Unsurprisingly, students intending to go into obstetrics/gynecology (regardless of gender) reported the highest perceived counseling relevance and frequency; those going into primary care reported intermediate levels. Earlier surveys have examined the sexual risk assessment and counseling practices of obstetrician–gynecologists and found them to compare favorably with those of practicing primary care physicians.3,7 We also found that those students believing it highly important to promote prevention generally with their patients (and to counsel about safe sex specifically) were much more likely to think such counseling would be highly relevant to their future practice and currently to do so more frequently with their patients.
Our study indicates that U.S. medical students have good basic HPV-related knowledge; most, regardless of their gender, intended specialty, personal safe-sex practices, or (for women) time since most recent Pap test knew that HPV is associated with cervical cancer and anogenital warts. In a national survey of U.S. physicians, the majority reported that they were aware that genital HPV infection is common, asymptomatic, and that it increases risk for cervical dysplasia, cancer, and anogenital warts, but fewer than half knew that most genital HPV infections clear without medical intervention (a question not asked in the present study).15 Future surveys of medical students should explore more complex questions as HPV testing and HPV vaccines become more popular.
There are three limitations to our study. First, our sample was representative of medical schools nationally, but it was not randomly selected. Second, although students' attitudes were self-reported in an anonymous pencil-and-paper survey, a bias may have encouraged students to provide answers they thought would be more socially acceptable. This is particularly true for a survey regarding sex, and these biases may vary by respondent type (ethnicity, gender, religiosity, interest in prevention). Finally, the total response rate for all three time periods was 80.3%.

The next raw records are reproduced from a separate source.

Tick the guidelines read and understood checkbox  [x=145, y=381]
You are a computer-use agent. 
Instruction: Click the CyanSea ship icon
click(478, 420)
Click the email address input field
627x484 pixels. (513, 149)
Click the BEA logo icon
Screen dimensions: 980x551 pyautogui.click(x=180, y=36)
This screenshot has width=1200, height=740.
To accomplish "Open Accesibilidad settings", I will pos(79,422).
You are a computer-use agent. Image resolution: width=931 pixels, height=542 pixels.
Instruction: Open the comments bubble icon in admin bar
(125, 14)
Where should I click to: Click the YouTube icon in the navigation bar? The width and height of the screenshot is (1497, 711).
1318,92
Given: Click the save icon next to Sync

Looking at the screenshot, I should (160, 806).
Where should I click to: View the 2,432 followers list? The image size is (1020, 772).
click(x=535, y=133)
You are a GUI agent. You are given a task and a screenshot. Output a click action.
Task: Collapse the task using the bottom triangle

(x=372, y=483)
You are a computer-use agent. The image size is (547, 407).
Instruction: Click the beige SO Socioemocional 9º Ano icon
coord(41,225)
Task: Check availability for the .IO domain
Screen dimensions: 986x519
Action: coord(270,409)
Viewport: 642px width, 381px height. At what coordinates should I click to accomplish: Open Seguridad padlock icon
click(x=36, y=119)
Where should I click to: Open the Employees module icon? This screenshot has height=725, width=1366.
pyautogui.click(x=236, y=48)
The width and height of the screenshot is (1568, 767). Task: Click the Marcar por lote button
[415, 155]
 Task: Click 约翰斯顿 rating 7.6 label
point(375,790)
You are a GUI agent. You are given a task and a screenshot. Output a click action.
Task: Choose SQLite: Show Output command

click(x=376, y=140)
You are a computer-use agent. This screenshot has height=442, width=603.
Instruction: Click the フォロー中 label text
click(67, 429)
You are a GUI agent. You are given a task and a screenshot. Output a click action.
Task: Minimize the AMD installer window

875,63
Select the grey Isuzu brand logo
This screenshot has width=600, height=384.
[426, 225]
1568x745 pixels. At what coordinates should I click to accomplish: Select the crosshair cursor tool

Earlier surveys have shown that many practicing physicians do not routinely counsel their patients about HIV/STD risk reduction.3 Possible reasons include discomfort with the topic, the physicians' lack of confidence in sexual risk assessment and counseling skills, and time constraints. Physicians are in a unique position to help slow the spread of HIV and STD epidemics, but many are not comfortable discussing risky behaviors and sexual practices with their patients.2,3 There is a compelling public health need for better undergraduate medical education and continuing professional education on how physicians can effectively counsel patients about sexual risk reduction.16 We found that about half of U.S. medical students studied believed that counseling their patients about safe sex would not be highly relevant, and this belief was highly influenced by personal characteristics that are marginally relevant to one's patient mix. These findings should be considered by those trying to interest a new generation of physicians in helping patients have safe-sex practices.